如果我们在pipeline.apply(...)方法之外添加逻辑,那么在代码完成执行时会通知我们,而不是在管道完成时。理想情况下,我们可以在AvroIO接收器之后添加另一个.apply(...)并向PubSub发布消息。
1 个解决方案
#1
1
You have two options to get notified when your pipeline finishes, and then subsequently publish a message - or do whatever you want to after the pipeline finishes running:
您有两个选项可以在管道完成时收到通知,然后发布消息 - 或者在管道完成运行后执行任何操作:
- Use the
BlockingPipelineRunner
. This will run your pipeline synchronously. - 使用BlockingPipelineRunner。这将同步运行您的管道。
- Use the
DataflowPipelineRunner
. This will run your pipeline asynchronously. You can then poll the pipeline for its status, and wait for it to finish. - 使用DataflowPipelineRunner。这将异步运行您的管道。
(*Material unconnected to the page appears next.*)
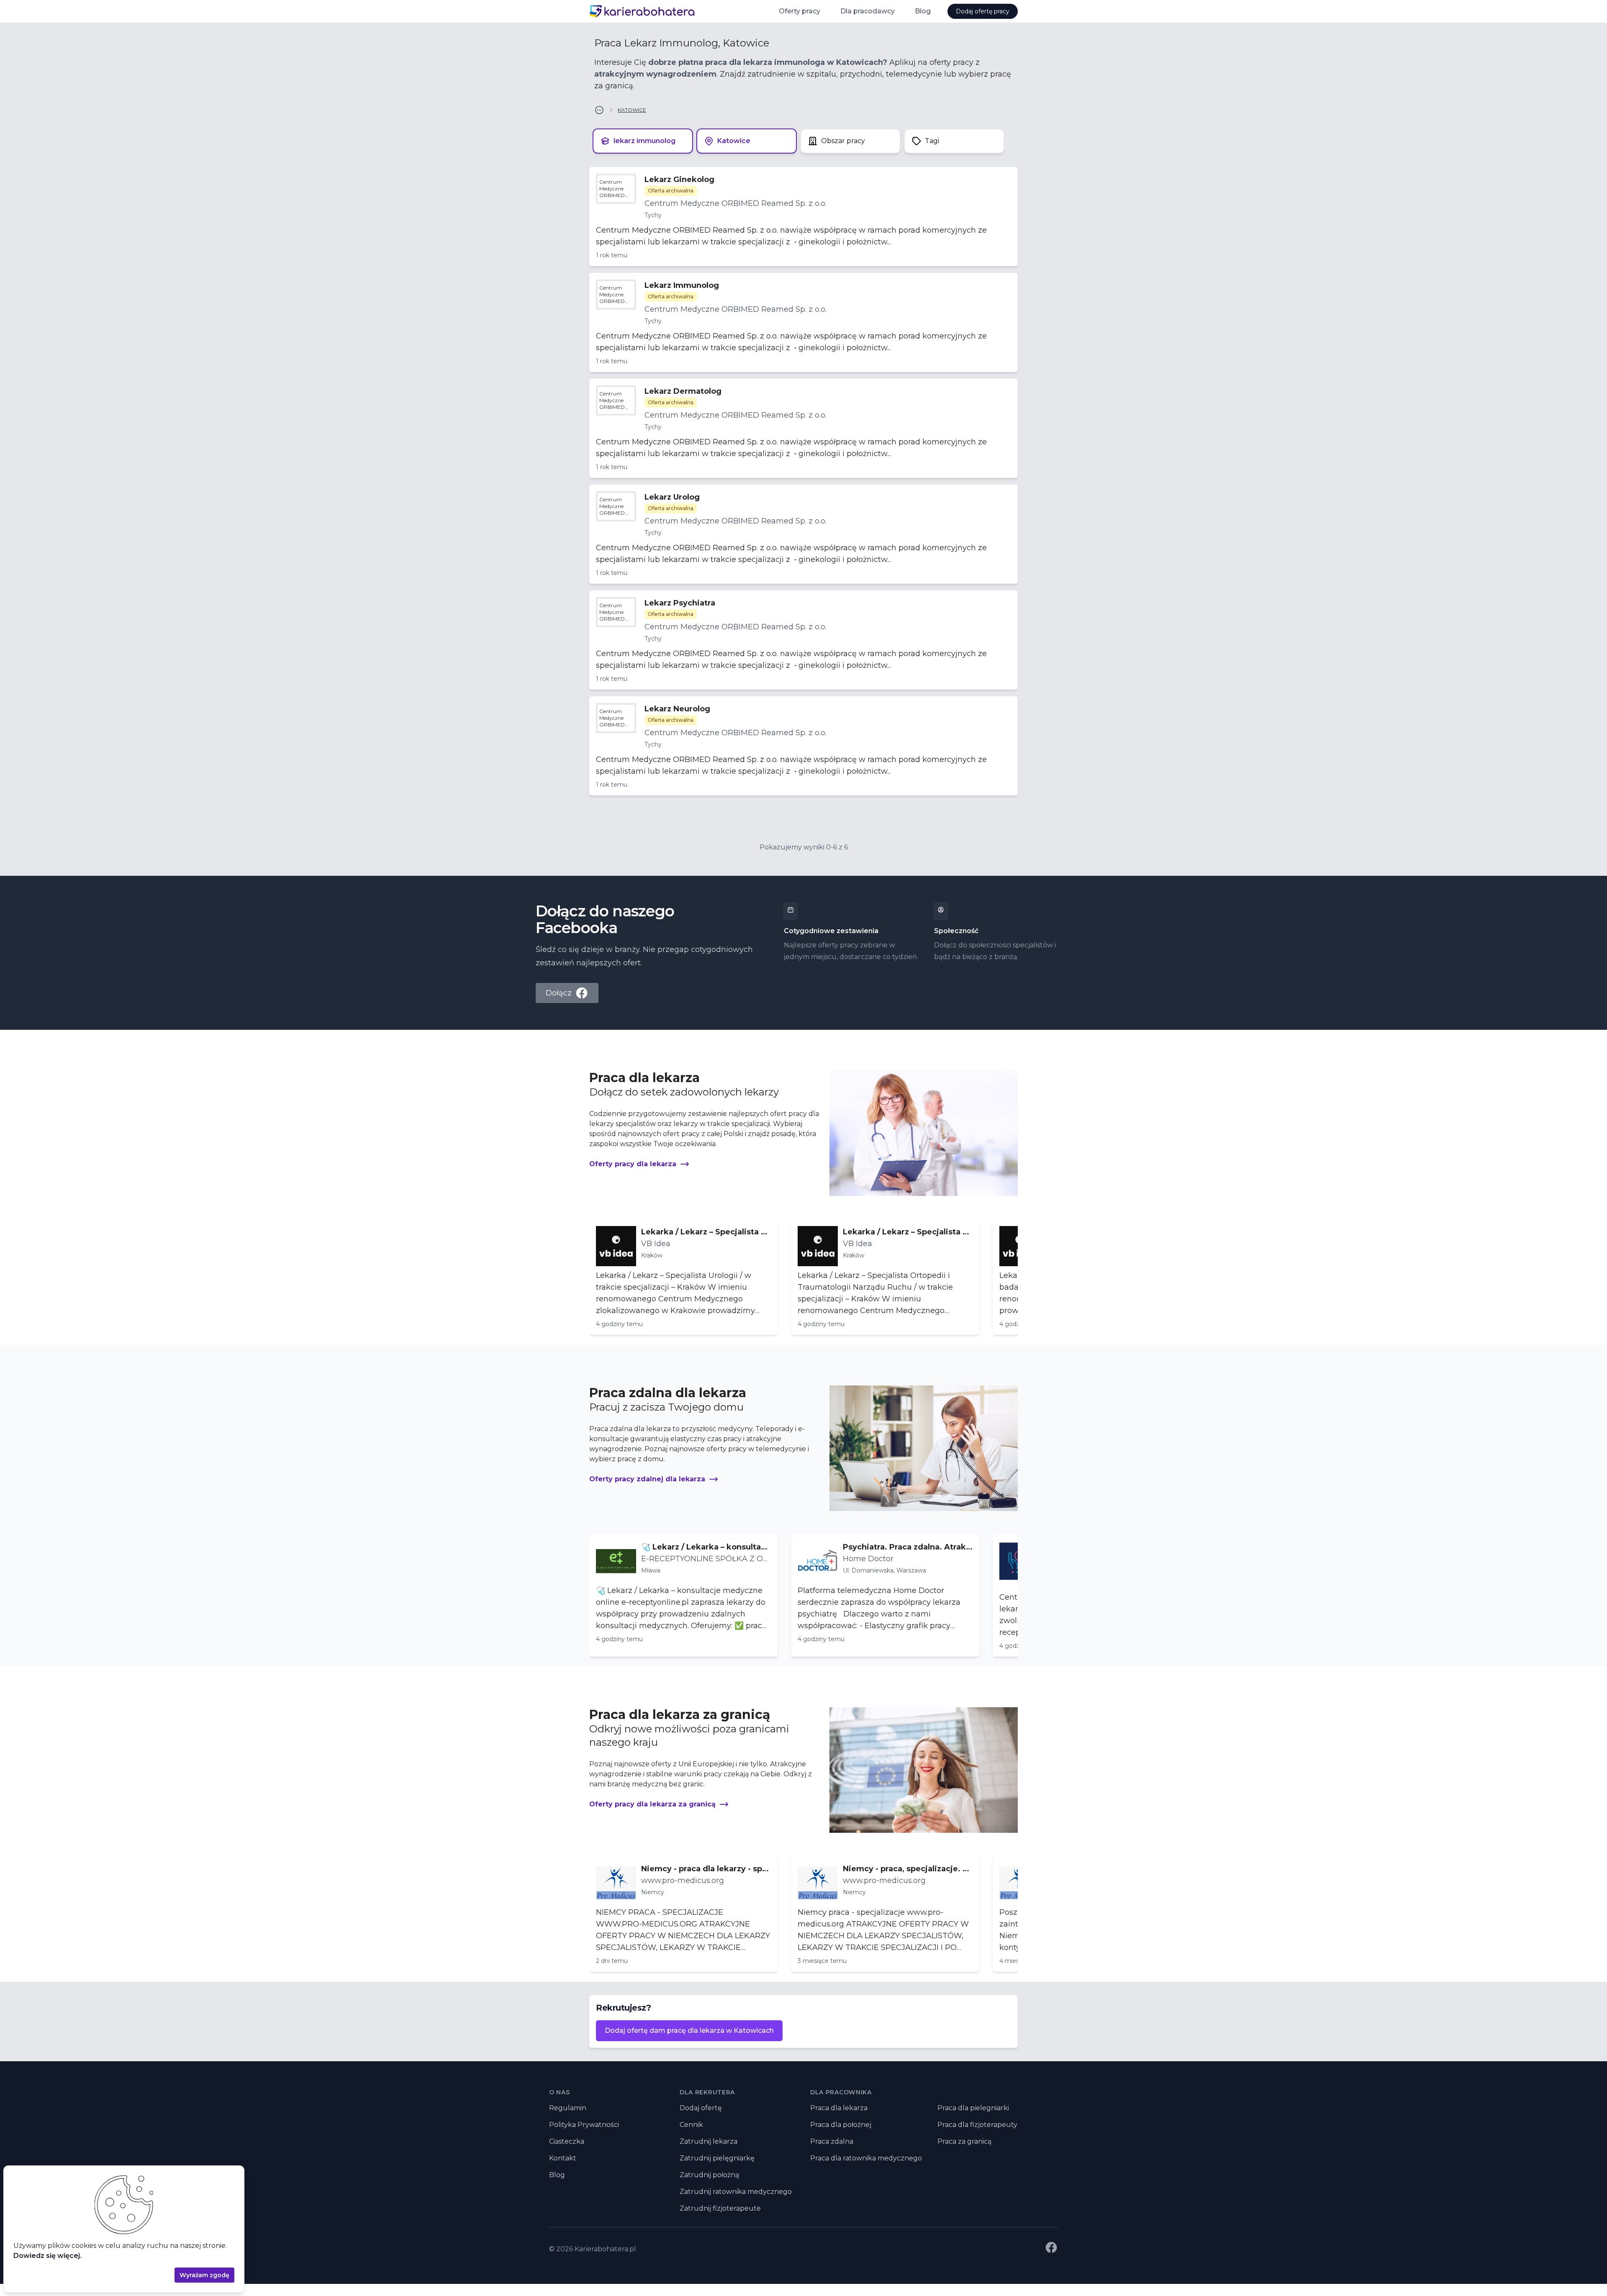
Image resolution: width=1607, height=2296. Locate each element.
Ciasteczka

然后,您可以轮询管道的状态,并等待它完成。
#1
1
You have two options to get notified when your pipeline finishes, and then subsequently publish a message - or do whatever you want to after the pipeline finishes running:
您有两个选项可以在管道完成时收到通知,然后发布消息 - 或者在管道完成运行后执行任何操作:
- Use the
BlockingPipelineRunner
. This will run your pipeline synchronously. - 使用BlockingPipelineRunner。这将同步运行您的管道。
- Use the
DataflowPipelineRunner
. This will run your pipeline asynchronously. You can then poll the pipeline for its status, and wait for it to finish. - 使用DataflowPipelineRunner。这将异步运行您的管道。然后,您可以轮询管道的状态,并等待它完成。